Le 8 novembre 2012, j’ai déjà consacré une recension au premier livre de Régis Le Sommier concernant le général David Petraeus (1). Je la terminais comme suit : « On regrettera seulement que la vie privée du général soit si peu abordée : une femme et deux enfants cela compte aussi dans la vie d’un militaire. De surcroît, un homme d’un tel tempérament doit bien avoir quelques romans dans sa giberne ! ».
Je ne croyais pas si bien dire ; deux jours après, j’apprenais que Petraeus démissionnait de son poste de directeur de la CIA par suite d’une banale liaison avec sa biographe Paula Broadwell, révélée par leurs messages sur Internet !
Régis, dans son nouvel ouvrage, ne fait qu’ajouter un épilogue au précédent. Mais en quelques pages (16), il dresse avec un art consommé la description de l’affaire et de ses protagonistes : Paula Broadwell, jeune femme de trente-neuf ans, diplômée de West Point, ancien officier de renseignement, amante de David Petraeus, jalouse de Jill Kelley, trente-sept ans, reine des mondanités de la ville de Tampa et amie de Holly, épouse du général ; enfin Frédéric Humphries, agent célèbre du FBI(2), qui intervient à la demande de Jill, parce qu’il est amoureux d’elle, afin de découvrir l’origine des courriels étranges qu’elle reçoit…
De la démonstration de Le Sommier, il ressort que les cyber-enquêteurs(3) alertés par Fred furent vite persuadés que ce qu’ils « avaient pris pour une menace sur la sécurité nationale se révélait être une affaire à mi-chemin entre SAS de Gérard de Villiers et la série Desperate Housewives »(4). Les rebondissements en sont ridicules comme, par exemple, lorsque les fins limiers découvrent dans les messages de Fred à Jill une photo de leur collègue « torse nu » : ils s’en inquiètent au point d’entamer une enquête interne. La liaison entre le général et son biographe, entamée en novembre 2011 et terminée en juillet 2012, n’était de toute façon « qu’une histoire entre adultes consentants »(5). De plus, si l’armée américaine réprime l’adultère, rien dans le statut de la CIA ne l’interdit. En l’état, on ne pouvait reprocher à David qu’une certaine imprudence. À la fin de l’été 2012, le FBI semble donc ne pas vouloir insister. Mais c’était sans compter avec Fred Humphries ! Ce dernier, ulcéré de voir l’affaire se retourner contre lui, croit en outre que, pour des raisons politiques, on veut étouffer un scandale.
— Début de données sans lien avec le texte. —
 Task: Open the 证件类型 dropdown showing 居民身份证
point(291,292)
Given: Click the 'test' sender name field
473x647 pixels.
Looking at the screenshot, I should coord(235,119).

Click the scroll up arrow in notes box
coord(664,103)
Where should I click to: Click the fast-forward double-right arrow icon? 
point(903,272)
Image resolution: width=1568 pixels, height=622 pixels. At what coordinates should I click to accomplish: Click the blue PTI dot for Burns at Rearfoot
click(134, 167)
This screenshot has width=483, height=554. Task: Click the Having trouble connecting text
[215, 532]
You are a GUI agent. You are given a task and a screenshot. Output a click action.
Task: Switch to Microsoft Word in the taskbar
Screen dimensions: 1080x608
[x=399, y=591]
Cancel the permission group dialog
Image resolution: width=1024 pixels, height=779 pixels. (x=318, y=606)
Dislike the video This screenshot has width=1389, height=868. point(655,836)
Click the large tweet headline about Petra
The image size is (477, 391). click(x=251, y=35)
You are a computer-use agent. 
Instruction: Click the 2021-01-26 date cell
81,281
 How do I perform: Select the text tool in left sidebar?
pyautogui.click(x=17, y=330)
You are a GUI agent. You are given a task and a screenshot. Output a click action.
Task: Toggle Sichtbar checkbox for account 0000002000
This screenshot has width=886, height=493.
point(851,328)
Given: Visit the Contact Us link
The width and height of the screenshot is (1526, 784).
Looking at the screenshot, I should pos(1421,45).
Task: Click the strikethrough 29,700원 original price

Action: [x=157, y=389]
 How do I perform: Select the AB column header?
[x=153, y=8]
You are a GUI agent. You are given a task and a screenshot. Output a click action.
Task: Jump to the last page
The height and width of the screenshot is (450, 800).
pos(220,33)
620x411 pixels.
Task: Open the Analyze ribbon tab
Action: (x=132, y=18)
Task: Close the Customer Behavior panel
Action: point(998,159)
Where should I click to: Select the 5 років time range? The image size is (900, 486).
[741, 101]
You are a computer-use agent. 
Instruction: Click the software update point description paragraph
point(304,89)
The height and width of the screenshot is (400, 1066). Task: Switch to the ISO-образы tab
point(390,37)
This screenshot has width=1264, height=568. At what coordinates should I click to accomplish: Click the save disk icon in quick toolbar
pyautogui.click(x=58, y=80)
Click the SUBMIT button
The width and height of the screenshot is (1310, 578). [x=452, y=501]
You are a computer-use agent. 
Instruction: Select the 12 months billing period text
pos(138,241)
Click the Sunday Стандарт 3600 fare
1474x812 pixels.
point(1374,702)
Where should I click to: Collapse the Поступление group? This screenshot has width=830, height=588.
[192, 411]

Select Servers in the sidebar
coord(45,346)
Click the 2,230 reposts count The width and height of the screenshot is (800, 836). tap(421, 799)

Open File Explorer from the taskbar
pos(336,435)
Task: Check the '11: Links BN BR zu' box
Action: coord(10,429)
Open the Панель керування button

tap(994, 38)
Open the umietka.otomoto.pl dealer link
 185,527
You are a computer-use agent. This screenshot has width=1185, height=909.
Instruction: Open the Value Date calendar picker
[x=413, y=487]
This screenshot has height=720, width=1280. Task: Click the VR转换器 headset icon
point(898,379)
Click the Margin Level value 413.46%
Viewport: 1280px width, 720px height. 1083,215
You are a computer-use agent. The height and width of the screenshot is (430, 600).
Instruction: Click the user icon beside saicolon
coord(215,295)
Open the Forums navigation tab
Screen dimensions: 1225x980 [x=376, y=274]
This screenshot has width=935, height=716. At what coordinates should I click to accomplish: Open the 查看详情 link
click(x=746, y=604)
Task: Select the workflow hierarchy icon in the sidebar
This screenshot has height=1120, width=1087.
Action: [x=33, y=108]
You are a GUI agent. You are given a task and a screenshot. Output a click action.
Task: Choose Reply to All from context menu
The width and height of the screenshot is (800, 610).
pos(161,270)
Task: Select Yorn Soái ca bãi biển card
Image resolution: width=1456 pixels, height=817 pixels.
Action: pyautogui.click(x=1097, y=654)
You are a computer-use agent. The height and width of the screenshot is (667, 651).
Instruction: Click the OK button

Il fait donc intervenir ses relations, tant et si bien qu’on alerte le chef de la majorité à la chambre des Représentants, Eric Cantor. Celui-ci informe le directeur du FBI, Robert Mueller, qui rend compte sur-le-champ au directeur du renseignement national, James Clapper, qui coiffe la CIA. Ayant reçu le conseil de démissionner, le général obtempère. Le président Obama, après un temps d’hésitation, accepte la démission.
Ainsi pour une affaire secondaire ressortant du domaine privé, un personnage de la qualité de David Petraeus semble écarté d’une course au pouvoir présidentiel qu’il aurait pu mener à bien dans quatre ans étant donné son immense prestige. L’Amérique est-elle si riche en hommes d’État qu’elle puisse se séparer pour un motif aussi futile de l’un de ses meilleurs serviteurs ? On peut hélas en douter…
Régis Le Sommier se garde bien de poser la question. En journaliste consciencieux, il se contente de montrer qu’il n’y a pas eu de machination politique contre celui que ses soldats appelaient affectueusement « le roi David »(6). Raison de plus pour persuader le général Petraeus qu’il est de son devoir de revenir sur le devant de la scène ! S’il n’en est pas ainsi, une carrière politique soumise à de telles contraintes n’attirera plus que de dangereux ambitieux ou inconscients…
(1) David Petraeus, un beau jour dans la vallée du Tigre, Érick Bonnier éditions, octobre 2012. Recension parue dans la version électronique de la Revue Défense Nationale en novembre 2012.
(2) Il a déjoué presque seul, en décembre 2000, un attentat contre l’aéroport de Los Angeles.
(3) Policiers du FBI en charge de la cybercriminalité par recherches sur le net.
(4) L’affaire Petraeus…, p. 237.
(5) Ibidem, p. 238.
(6) Surnom à rapprocher de celui de « Roi Jean » donné en Indochine au général Jean de Lattre de Tassigny qui, lui aussi, était parvenu à redonner fierté et allant à un corps expéditionnaire désemparé.